▸ **Selected extract**
++++
Backfilling around plants is best accomplished when air spaces are minimized to
avoid problems such as soil collapse and roots drying. Careful backfilling will
help improve the contact between the roots and soil. Root balls that are covered
with burlap can be partially backfilled before loosening the wrap. After folding
the wrap back, it can be completely covered with the remaining soil. After
backfilling, the soil can be thoroughly watered to improve the contact between
soil and roots. Future irrigations will be aided by the formation of a basin
above ground. This can be done by forming a berm of soil in a circle around the
plant roughly the same circumference as the planting hole. This basin allows
irrigation water to gather above ground to insure more thorough wetting of the
soil.
Postplanting care. The most important need for the first growing season is
water. Most recently planted material require 1-1.5 inches of irrigation or
rainfall water per week during the growing season. Water is equally necessary
during dormant seasons although the volumes needed are less. Required water can
be more effectively applied in one or two thorough applications than in several
small applications.
It is usually not necessary to prune nursery grown plants at planting time
unless for shaping purposes. If adequately watered, most plants are able to
support the top growth. Any top growth that dies back in the first year can be
pruned away the following spring.
++++
▸ **Complete the following**
(a) Reproduce the stretch of the planting guide from "Postplanting care. The" through "small applications.".
(b) In one to three sentences, explain why the planting guide says to form a berm of soil around the plant after backfilling.
(c) Extend the planting guide past its last sentence, keeping its topic and style.
++++
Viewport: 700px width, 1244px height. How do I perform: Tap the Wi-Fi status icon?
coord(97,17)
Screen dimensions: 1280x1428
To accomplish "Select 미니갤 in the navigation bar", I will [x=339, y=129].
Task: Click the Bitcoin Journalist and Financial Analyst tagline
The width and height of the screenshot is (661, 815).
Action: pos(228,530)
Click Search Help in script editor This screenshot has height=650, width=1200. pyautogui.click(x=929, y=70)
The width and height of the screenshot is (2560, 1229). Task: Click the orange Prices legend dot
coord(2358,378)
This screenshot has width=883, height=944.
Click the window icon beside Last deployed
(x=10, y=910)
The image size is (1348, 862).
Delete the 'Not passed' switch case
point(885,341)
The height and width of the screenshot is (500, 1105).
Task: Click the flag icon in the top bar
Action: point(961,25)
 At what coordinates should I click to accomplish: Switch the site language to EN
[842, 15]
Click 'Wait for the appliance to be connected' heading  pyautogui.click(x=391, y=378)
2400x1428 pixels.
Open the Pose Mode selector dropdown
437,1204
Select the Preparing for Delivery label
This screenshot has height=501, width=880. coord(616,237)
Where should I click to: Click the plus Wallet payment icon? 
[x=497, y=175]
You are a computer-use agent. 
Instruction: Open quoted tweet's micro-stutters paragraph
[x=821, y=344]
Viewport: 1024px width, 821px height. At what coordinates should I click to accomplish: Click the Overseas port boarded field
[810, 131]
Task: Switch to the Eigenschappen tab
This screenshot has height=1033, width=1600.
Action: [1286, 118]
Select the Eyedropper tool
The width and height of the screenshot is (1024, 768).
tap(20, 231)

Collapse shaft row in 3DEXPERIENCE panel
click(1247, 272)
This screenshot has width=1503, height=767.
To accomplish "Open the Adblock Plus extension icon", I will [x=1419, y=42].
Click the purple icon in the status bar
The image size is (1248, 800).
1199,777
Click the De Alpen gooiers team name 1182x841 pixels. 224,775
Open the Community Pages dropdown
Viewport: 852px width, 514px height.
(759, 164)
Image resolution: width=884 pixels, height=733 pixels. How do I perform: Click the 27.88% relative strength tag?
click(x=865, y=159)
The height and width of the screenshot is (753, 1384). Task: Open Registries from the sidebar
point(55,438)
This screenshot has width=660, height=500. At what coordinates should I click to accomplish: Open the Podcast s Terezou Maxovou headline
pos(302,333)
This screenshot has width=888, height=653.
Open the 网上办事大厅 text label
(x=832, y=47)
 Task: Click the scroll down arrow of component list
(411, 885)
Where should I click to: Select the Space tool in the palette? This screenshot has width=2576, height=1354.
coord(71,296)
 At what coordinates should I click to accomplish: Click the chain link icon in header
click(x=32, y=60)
++++
▸ **The replies**
(a)
Postplanting care. The most important need for the first growing season is
water. Most recently planted material require 1-1.5 inches of irrigation or
rainfall water per week during the growing season. Water is equally necessary
during dormant seasons although the volumes needed are less. Required water can
be more effectively applied in one or two thorough applications than in several
small applications.

(b) A circle of soil around the plant, about the size of the planting hole, forms a basin. The basin lets irrigation water gather above ground, so the soil is wetted more thoroughly and later watering is easier.

(c)
In general, trees and shrubs need not be staked at planting except when it's
necessary to anchor the roots, protect the plant from mechanical damage or the
plant is unable to stand without support. Staking trees usually results in trees
that are less stable when the stakes are removed making them more susceptible to
injuries. When stakes are used, it is best to limit their use to one or two
seasons.
Transplanting trees and shrubs. It is occasionally necessary to transplant
desirable or valuable trees and shrubs from one location to another. The
principles of planting such plants are similar to planting nursery grown
material. Plants with shallow, fibrous root systems usually transplant easier
than those with a few large roots. Transplanting shrubs is usually more
successful than trees and transplanting deciduous plants is usually more
successful than evergreens.
Generally, the more roots that can be transplanted with the plant, the more
successful the planting will be. One method to increase root volumes is to root
prune the plant in advance of transplanting. Ideally, root pruning takes place
at least 4-6 months before transplanting and involves cutting around the plant
with a spade at the circumference of the desired root ball and to the depth of
the spade. This will sever the roots, usually encouraging the plant to grow new
roots within the root ball thereby increasing the number of roots transplanted.
Transplanting is best accomplished when the plant is not growing. For deciduous
plants and broadleaf evergreens, early spring is usually best. For conifers,
early fall or early spring works well. It's important to remove a soil ball
along with the plant to minimize the impact to the roots. Dry soil can be
watered to help the soil remain in a ball. For best results transplants should
be out of the ground for as brief a period as possible. If a plant must spend
any length of time out of the ground prior to replanting, the root ball can be
wrapped in burlap or placed in a large container, watered thoroughly and stored
in a shady location.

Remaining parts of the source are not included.